Le 13 octobre, avec nos revendications
Au menu encore des débats du CCN, l’appel, dans un cadre syndical européen avec la CES, à la journée d’actions du 13 octobre pour les salaires, l’égalité hommes-femmes et contre l’austérité. Cela doit être une journée d’actions sur nos revendications, portées haut et fort, et qui sont les bonnes. Sur la hausse des salaires, sur l’échelle mobile…, lançait Sébastien Vacher (UD du Jura). Le 13, il y aura une expression forte du secteur santé, sur les salaires, la retraite, les effectifs, les conditions de travail, indiquait Didier Birig (fédération SPS-FO), on va essayer d’avoir un mouvement au-delà du 13 et qu’il soit relayé par les confédérations.
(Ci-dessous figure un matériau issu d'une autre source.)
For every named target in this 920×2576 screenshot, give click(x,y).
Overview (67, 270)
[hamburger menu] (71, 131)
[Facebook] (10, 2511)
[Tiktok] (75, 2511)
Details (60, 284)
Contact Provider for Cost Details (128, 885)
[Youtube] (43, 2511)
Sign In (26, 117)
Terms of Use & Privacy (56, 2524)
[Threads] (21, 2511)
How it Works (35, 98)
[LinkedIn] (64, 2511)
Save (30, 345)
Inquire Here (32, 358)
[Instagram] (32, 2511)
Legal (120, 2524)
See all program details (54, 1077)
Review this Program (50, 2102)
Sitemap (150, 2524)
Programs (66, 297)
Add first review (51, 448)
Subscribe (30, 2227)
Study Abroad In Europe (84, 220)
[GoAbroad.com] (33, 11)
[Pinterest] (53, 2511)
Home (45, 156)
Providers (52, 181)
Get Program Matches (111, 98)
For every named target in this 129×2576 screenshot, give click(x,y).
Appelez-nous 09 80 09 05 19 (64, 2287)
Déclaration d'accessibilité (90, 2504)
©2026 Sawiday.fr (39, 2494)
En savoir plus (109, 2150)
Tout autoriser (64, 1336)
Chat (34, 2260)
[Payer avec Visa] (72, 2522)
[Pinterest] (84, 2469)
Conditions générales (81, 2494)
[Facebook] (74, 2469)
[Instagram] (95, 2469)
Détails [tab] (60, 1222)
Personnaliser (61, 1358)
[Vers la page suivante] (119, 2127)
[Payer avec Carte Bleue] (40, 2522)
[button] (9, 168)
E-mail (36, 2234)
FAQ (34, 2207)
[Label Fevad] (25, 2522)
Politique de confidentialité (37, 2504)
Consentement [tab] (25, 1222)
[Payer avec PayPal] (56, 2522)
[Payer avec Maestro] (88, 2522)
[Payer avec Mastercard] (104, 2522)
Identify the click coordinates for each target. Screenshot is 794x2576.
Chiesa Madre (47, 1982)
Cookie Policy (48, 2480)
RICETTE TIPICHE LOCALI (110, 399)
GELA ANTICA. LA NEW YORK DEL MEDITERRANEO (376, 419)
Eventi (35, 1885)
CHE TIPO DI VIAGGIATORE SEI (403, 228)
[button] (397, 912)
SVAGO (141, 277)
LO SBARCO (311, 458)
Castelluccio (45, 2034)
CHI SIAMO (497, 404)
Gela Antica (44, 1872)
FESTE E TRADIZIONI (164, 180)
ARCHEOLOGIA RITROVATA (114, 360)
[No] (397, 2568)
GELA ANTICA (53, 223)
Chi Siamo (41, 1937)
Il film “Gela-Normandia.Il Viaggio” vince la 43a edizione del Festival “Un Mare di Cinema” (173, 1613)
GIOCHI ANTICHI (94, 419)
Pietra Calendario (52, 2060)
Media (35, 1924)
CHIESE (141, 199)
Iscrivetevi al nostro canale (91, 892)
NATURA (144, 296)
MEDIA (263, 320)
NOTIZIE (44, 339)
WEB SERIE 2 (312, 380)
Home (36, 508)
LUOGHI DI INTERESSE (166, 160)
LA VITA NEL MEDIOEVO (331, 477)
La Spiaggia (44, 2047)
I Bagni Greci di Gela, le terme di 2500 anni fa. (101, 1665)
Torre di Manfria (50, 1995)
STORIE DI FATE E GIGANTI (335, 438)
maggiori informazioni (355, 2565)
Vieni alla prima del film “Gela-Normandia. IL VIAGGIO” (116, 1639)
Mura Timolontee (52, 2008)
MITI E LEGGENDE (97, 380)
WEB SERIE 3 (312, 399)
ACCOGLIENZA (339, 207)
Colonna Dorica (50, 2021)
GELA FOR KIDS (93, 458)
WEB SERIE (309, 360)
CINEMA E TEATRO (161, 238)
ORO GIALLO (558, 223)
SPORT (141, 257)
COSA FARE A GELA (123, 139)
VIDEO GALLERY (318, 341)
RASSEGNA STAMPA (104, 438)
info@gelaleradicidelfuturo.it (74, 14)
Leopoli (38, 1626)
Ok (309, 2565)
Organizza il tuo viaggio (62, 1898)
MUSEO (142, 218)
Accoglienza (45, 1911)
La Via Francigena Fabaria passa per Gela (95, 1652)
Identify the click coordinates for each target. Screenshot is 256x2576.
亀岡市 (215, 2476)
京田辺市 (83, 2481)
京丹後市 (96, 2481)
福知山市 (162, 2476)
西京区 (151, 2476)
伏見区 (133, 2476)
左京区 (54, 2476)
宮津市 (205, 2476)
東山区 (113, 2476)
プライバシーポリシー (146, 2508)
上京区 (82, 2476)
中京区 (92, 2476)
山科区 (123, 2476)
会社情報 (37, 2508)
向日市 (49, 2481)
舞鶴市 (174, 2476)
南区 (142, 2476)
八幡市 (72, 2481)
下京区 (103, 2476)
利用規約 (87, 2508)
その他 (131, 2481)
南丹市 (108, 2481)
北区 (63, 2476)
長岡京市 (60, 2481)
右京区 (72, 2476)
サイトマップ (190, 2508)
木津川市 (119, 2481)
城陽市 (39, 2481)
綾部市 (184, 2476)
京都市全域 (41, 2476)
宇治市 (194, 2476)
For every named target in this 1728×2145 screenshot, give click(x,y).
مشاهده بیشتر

La question d’une possible suite à donner à ce 13 octobre était posée par Franck Bergamini (UD des Bouches-du-Rhône), évoquant aussi la nécessité d’amener les autres [syndicats, NDLR] sur nos revendications. Pour Pascal Samouth (UD de Haute-Loire), il y a nécessité à être nous-mêmes, à préparer le rapport de force pour obtenir des avancées et sur la base de nos revendications. Ce qui comprend le refus que nos revendications soient diluées dans des questions sociétales, déclareront en substance nombre de délégués.